What are you making?
E- something.
Teacher, laughing- E, really? What kind of answer is that?
E laughs.
E- I'm making a bridge!
The girls quickly make a bridge and I pose the question of how
the cars get up onto the blocks.
E immediately sets up a ramp. Both girls make the car go across
the bridge. This was the fastest solution I've seen thus far.
Y then moves onto creating a huge bridge structure with a
foundation of square blocks on the "land" and a thin, long
rectangular block as the bridge.
Y then sets up a long cardboard tube as a tunnel/ramp and the
cars exit her bridge by going through this enclosed ramp. She then sets up a wonderful example of
symmetric balance.
The rest of the class is given a really great provocation. They
read a book called, "Spilled Milk" which shows that spilled milk can
create images, similar to the way people see images in the clouds. The students
are given a dropper and a little container of water and they experiment. Some
try to draw specific things, others just drop the water and exclaim with
excitement when it looks like something recognizable.
We saw a dinosaur, a kitty, a car, a squirrel and New York State!
Once the students have an image they love, they sketch it on paper to remember
it.
116- I took group one to the studio for the second part of our inquiry into balance.
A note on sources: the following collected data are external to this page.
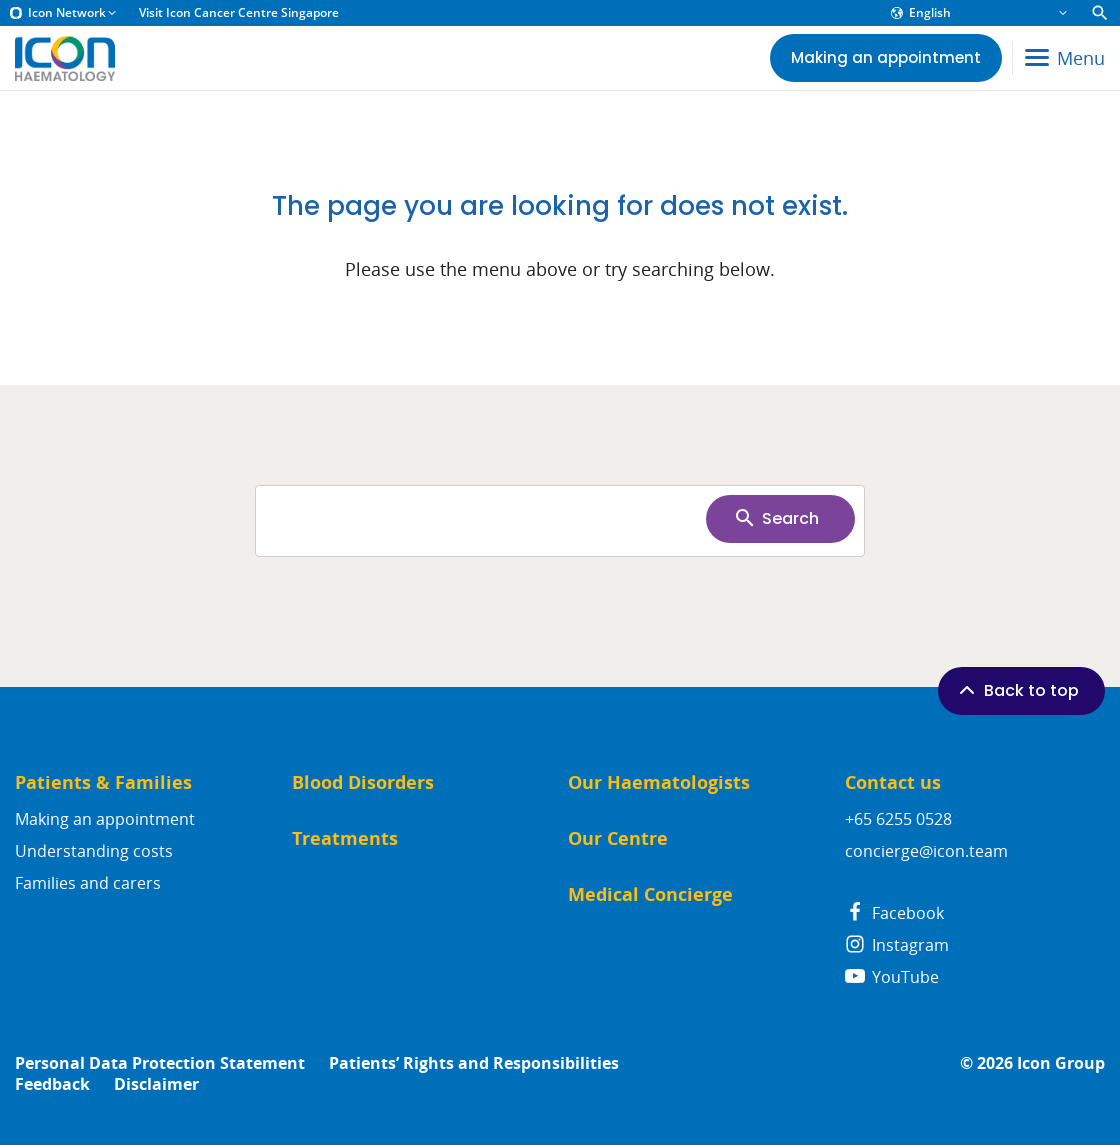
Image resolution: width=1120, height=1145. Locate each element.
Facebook (894, 913)
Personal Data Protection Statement (160, 1063)
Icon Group (1061, 1063)
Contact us (893, 782)
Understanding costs (94, 851)
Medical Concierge (650, 894)
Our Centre (618, 838)
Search (776, 518)
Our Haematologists (659, 782)
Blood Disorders (363, 782)
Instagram (897, 945)
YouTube (892, 977)
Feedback (52, 1084)
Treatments (345, 838)
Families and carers (88, 883)
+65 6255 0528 (898, 819)
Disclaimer (156, 1084)
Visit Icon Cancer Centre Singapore (239, 13)
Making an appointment (105, 819)
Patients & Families (103, 782)
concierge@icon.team (926, 851)
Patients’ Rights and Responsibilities (474, 1063)
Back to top (1017, 690)
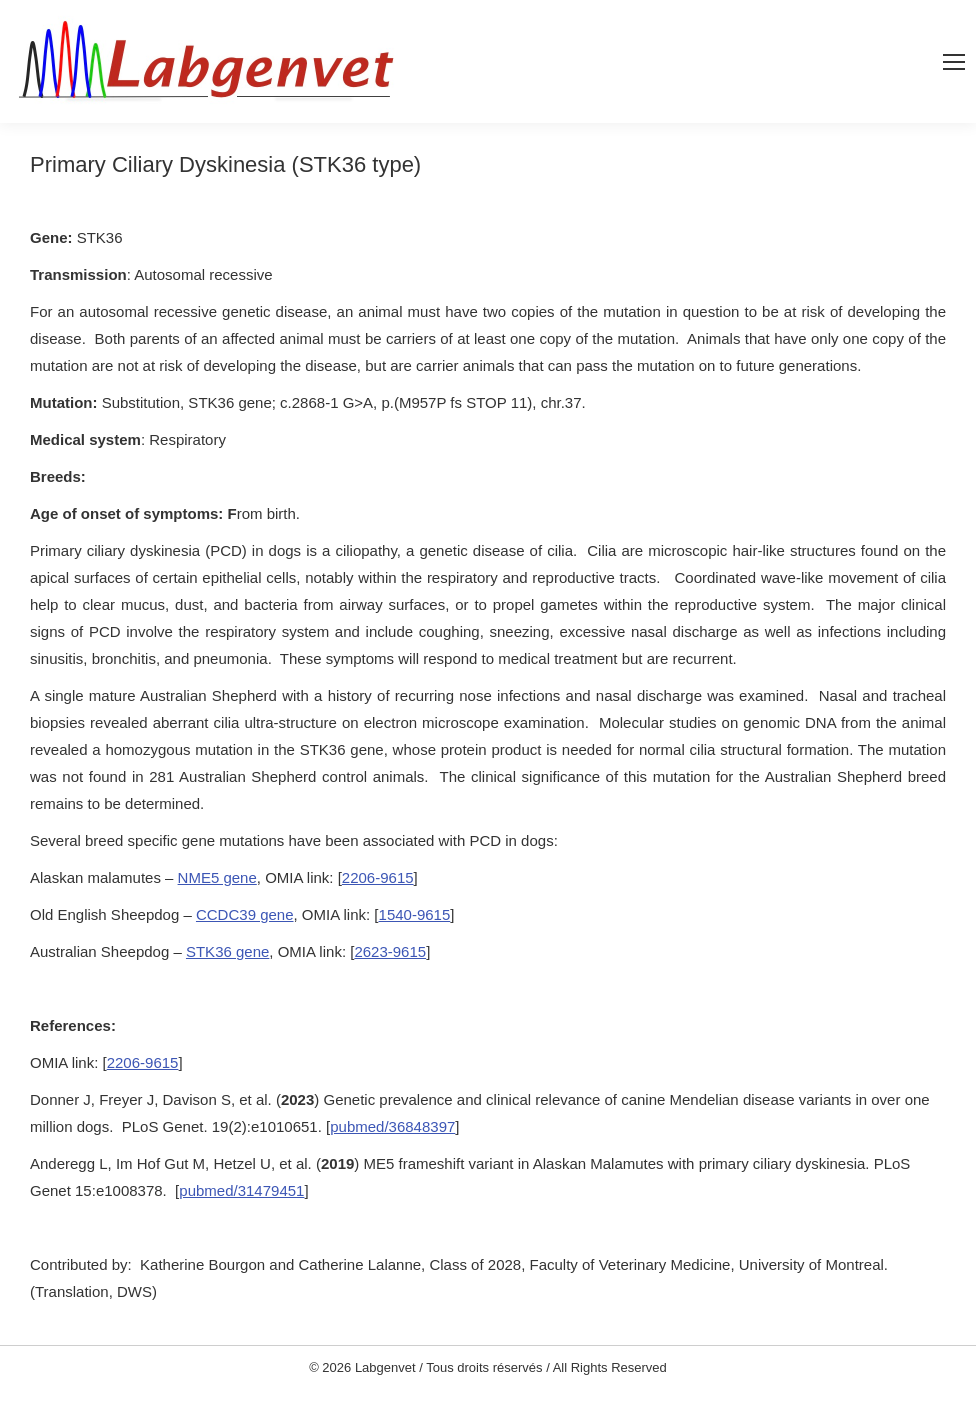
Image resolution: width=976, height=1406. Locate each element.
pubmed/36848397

They created drawings with symmetric balance.
108- I brought four students into the studio to create their animal habitats using observational drawing.
This one is turning out really well!
118- I brought another group in to create models of balance using art materials.
102- We brought a group in to work on their observational drawings of the farm. I showed one group the photographs I took and recorded a little bit of dialogue.
Teacher- What happened here?
S- The horses were parked.
I- They stopped so we could ride a sleigh ride.
J1- We rode on the sleigh ride.
S- We saw horses.
I- We had blankets.
J1- We saw Christmas trees. A really big one!
J2- We saw the forest and animal footprints.
J- That's the corn cage!
I- They make it for the animals and eat it.
S- It's for the chickens. They eat like this. (Demonstrates eating like a chicken.)
J2- And one for the roosters.
I- We rode a horse.
S2- No! It was a PONY.
J1- I rode the mommy one with the red rope.
I- There was a fire for when we were cold.
J1- It was so hot- we burned!
M- Then we saw a sheep.
S- I didn't know sheep were real!
And that is why field trips are such a necessary part of a well-rounded education.
101- We finished the Springtime mural! We had a critique and they reflected on what they learned about Spring!